Ca chie un peu entre elle et moi en ce moment. J'ai même envie de dire qu'elle me pète une durite : j'ai droit à la crise de jalousie. Je ne comprends pas parce qu'elle ne m'avait jamais joué cette carte là. Non vraiment ce n'est pas son genre, je m'étais même plutôt habitué à ce qu'elle me dise : "hé, regarde la fille qui traverse là bas !". Mais ça, c'était avant.

Comment en est-on arrivés là ? Forcément, je repense à nos débuts sur des chapeaux de roues. Ca c'était mal terminé avec ma précédente (une fin brutale) et elle était entrée dans ma vie peu de temps après. Le contact était vite passé, au même titre que la seconde vitesse, et les autres. Elle m'emmenait au cinéma, on écoutait de la musique ensemble : tout allait pour le mieux dans le meilleur des mondes. C'était il y a deux ans. Et puis avec le temps, on a laissé la routine s'installer. C'est triste à dire mais je crois que je me suis habitué à elle.

Et récemment, la nouvelle est arrivée : belle, un teint doré, des courbes parfaites. Au début je ne voyais pas qu'elle rendait jalouse mon actuelle. Vous connaissez ma maladresse : dès qu'on me tend un piège, je tombe dans le panneau. La semaine dernière par exemple, on discutait, tous les deux :

Elle : "Elle est pas mal la nouvelle..."

Moi : "Hum... Qui ça ? Ah... Euh... Oui..."

Elle : "C'est quoi cette hésitation ? T'es pas d'accord avec moi ?"

Moi : "Si ! Si ! Carrément !"

Elle : "A ce point là ?"

Moi : "Non non j'aime bien son teint..."

Elle : "Ah oui ? Tu trouves que je fais pâle figure à côté c'est ça ?"

Moi : "Mais non ! Je dis juste qu'elle a une allure sympa c'est tout..."

Elle : "Ah oui elle a de l'allure en plus ? Allez vas-y ! Dis-le que tu la préfères à moi ! T'as qu'à sortir avec elle tant qu'on y est !"

Là bien sûr, j'ai fait preuve d'éloquence et d'originalité :

Moi : "Rho... Euh... Mais qu'est-ce que tu vas t'imaginer ?"

Du coup j'ai décidé de lui faire plaisir : jeudi dernier, je l'ai emmenée dans un institut spécialisé où elle devait passer la journée : "Tu vas voir on va bien s'occuper de toi ici, et tu vas en sortir belle comme un camion". Pas de chance, on y a croisé l'objet de notre dispute qui paradait de tout son éclat. Ma Twingo m'a jeté un regard noir et elle m'a dit, sur un ton de mise en garde : "Va l'essayer si tu l'oses".

#### [Consigne]
Réécrivez le texte sur la Twingo jalouse en commençant aux mots "Ca chie un peu" et en vous arrêtant après "ça, c'était avant.". Remplacez "crise" par "scène".

#### [Données]
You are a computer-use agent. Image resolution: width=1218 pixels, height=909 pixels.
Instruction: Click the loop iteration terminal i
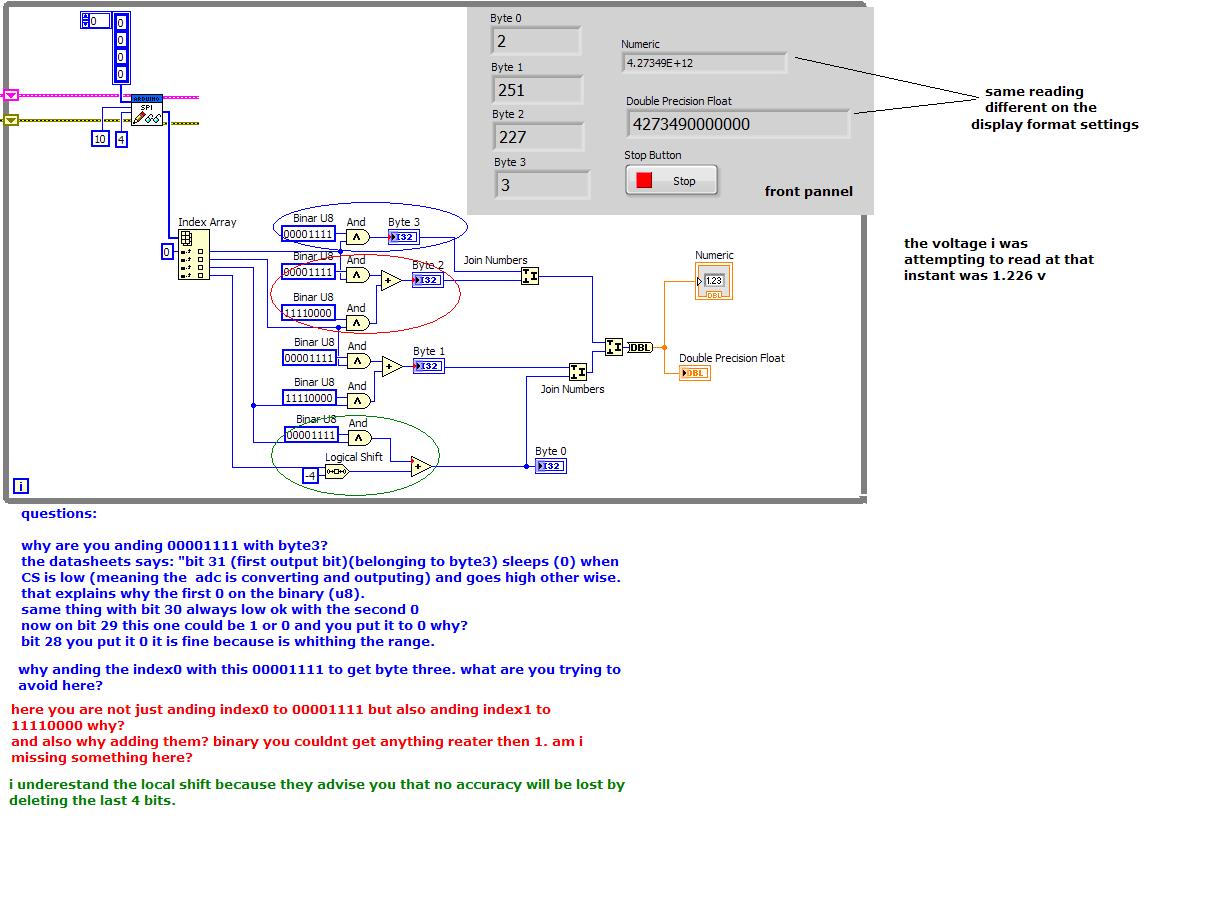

#### [Réponse attendue]
Ca chie un peu entre elle et moi en ce moment. J'ai même envie de dire qu'elle me pète une durite : j'ai droit à la scène de jalousie. Je ne comprends pas parce qu'elle ne m'avait jamais joué cette carte là. Non vraiment ce n'est pas son genre, je m'étais même plutôt habitué à ce qu'elle me dise : "hé, regarde la fille qui traverse là bas !". Mais ça, c'était avant.